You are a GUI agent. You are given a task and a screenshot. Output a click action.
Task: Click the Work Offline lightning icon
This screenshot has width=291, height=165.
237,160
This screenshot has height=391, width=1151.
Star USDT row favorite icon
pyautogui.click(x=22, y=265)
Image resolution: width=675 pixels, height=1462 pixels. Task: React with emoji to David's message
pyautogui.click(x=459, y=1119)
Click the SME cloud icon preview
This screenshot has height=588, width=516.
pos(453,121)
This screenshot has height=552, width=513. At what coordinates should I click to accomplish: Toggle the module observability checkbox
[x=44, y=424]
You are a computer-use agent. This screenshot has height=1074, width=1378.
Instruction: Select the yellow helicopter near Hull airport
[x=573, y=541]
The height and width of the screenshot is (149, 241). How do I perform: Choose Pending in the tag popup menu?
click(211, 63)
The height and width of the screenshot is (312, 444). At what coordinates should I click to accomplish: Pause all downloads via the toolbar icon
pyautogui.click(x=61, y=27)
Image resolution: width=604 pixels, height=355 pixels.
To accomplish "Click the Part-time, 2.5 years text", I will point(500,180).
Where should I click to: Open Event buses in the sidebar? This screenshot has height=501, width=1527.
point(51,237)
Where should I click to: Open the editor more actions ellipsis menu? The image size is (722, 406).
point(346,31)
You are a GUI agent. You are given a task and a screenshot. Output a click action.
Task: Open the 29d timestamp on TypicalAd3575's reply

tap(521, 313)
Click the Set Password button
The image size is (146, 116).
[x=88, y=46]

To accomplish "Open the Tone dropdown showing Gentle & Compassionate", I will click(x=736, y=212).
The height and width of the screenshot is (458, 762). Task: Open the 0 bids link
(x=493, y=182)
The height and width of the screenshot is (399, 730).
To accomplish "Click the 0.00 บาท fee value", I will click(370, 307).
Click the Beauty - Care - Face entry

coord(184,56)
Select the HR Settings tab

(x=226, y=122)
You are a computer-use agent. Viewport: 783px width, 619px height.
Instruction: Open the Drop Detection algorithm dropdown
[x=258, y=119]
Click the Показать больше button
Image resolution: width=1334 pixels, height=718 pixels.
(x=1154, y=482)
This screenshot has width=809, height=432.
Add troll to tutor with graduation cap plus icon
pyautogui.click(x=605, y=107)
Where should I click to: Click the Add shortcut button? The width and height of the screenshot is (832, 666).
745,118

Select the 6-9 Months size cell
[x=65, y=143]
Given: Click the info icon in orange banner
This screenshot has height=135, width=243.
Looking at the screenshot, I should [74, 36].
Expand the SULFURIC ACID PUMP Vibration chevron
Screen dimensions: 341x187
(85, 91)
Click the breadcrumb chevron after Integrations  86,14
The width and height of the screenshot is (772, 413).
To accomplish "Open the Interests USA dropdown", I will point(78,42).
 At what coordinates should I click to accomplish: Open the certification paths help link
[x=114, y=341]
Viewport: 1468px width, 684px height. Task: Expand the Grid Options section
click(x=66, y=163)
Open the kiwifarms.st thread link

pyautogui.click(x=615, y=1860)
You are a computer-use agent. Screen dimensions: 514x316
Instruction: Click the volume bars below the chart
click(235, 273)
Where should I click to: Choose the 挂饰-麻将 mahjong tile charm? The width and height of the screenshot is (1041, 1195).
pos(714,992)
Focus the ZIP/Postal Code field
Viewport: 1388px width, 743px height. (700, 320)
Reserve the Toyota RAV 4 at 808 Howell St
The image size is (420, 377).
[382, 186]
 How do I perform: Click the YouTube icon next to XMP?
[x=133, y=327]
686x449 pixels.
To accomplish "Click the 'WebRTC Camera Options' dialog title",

- - -

▶ **Exercise aim**
Nothing should be returned except the lines from the one holding "You are a computer-use agent. Screen" through the final line of the listing, exactly as they appear.

▶ **Solved exercise**
You are a computer-use agent. Screen dimensions: 514x316
Instruction: Click the volume bars below the chart
click(235, 273)
Where should I click to: Choose the 挂饰-麻将 mahjong tile charm? The width and height of the screenshot is (1041, 1195).
pos(714,992)
Focus the ZIP/Postal Code field
Viewport: 1388px width, 743px height. (700, 320)
Reserve the Toyota RAV 4 at 808 Howell St
The image size is (420, 377).
[382, 186]
 How do I perform: Click the YouTube icon next to XMP?
[x=133, y=327]
686x449 pixels.
To accomplish "Click the 'WebRTC Camera Options' dialog title",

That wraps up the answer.